----- Source passage

Eventually I believe business will re-establish normality – or a kind of normality. I would caution against an excessive reliance on on-line contact, which has proved so useful and comfortable from our home “offices”. It is over-traded and as we all either suspect – or know – it is no substitute for personal contact. So as soon as we can travel more freely, we will visit our customers.
We have all had time to think. Perhaps a little more deeply and strategically than before. This should result in a little more focus in the industry and with luck several better designed businesses. We all know the saying “never waste a good crisis”. And we won’t.
Our team has a fine balance of optimists and realists (no pessimist ever accepts any title other than realist). But I would say we would come out on the side of a recovery faster than expected. People are amazingly resourceful in troubled times. Restaurants have become such a cherished experience – and almost a way of life for so many – that there will be a drive towards their proper re-opening and regular patronage. If anything, wine has become a more cherished “small luxury”. And there are more people who know a little more about it with their additional time for on-line activity during lockdown. Travel is also increasingly hardwired into so many people – particularly the more affluent, of which there is still an ample supply. And South Africa remains an extremely attractive destination – often for the more courageous and less conventional traveller. When the flights open, the people will come.

----------
----- Information shown

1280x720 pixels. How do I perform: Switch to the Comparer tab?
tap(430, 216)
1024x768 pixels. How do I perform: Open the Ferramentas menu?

----------

Apply what you read:
1: In the passage on business after lockdown, why does the writer caution against relying too heavily on on-line contact? Answer in one to three sentences.
2: Carry on the passage on business recovery after lockdown, starting after its final sentence.
The material has no connection to the passage on business after lockdown.

Responses in order:
1: The writer says on-line contact is over-traded and no substitute for personal contact, even though it has proved useful and comfortable from home "offices." For that reason, the writer plans to visit customers as soon as travel is freer.

2:
Was the international response felt at all?
It was certainly uplifting to read about – and feel – the support for South African wine internationally. I know our industry is extremely grateful. I can’t speak for everyone, but we experienced a very healthy retail demand for our wines during these troubled times.
How is business generally for you?
The thing I’m happiest about is retaining all our team on full salaries. Even the people whose sole job it is to sell wine in South Africa. We have also had record exports despite logistical difficulties. We finally had a little more wine to offer certain key international markets. So luckily we have been fine.
I would, however, add that the Covid 19 hangover will be felt for some time. There is a large surplus, a lot of unpaid bills and the likelihood of significant discounting.
Have you caught up with trying to supply your international markets?
Yes we have. And our international distributors have been incredibly supportive, despite their own business issues.
You were finally allowed to bring in the 2020 harvest – but what effect did the delay have?
We luckily only work with early ripening varieties, so harvest was in before lockdown. For some there were a nail-biting few days of uncertainty before successful industry lobbying won the right to proceed with harvest with all the necessary precautions. There were a few cellar difficulties and losses, but fortunately these were not dramatic.
How is the vintage looking like across your various properties?
Nature seemed to reward the industry for its troubles with a truly beautiful vintage.
Tell us about what new wines you have in the range, and wines that are being re-introduced.
As great believers in focus – we simply have the new vintage of the same wines.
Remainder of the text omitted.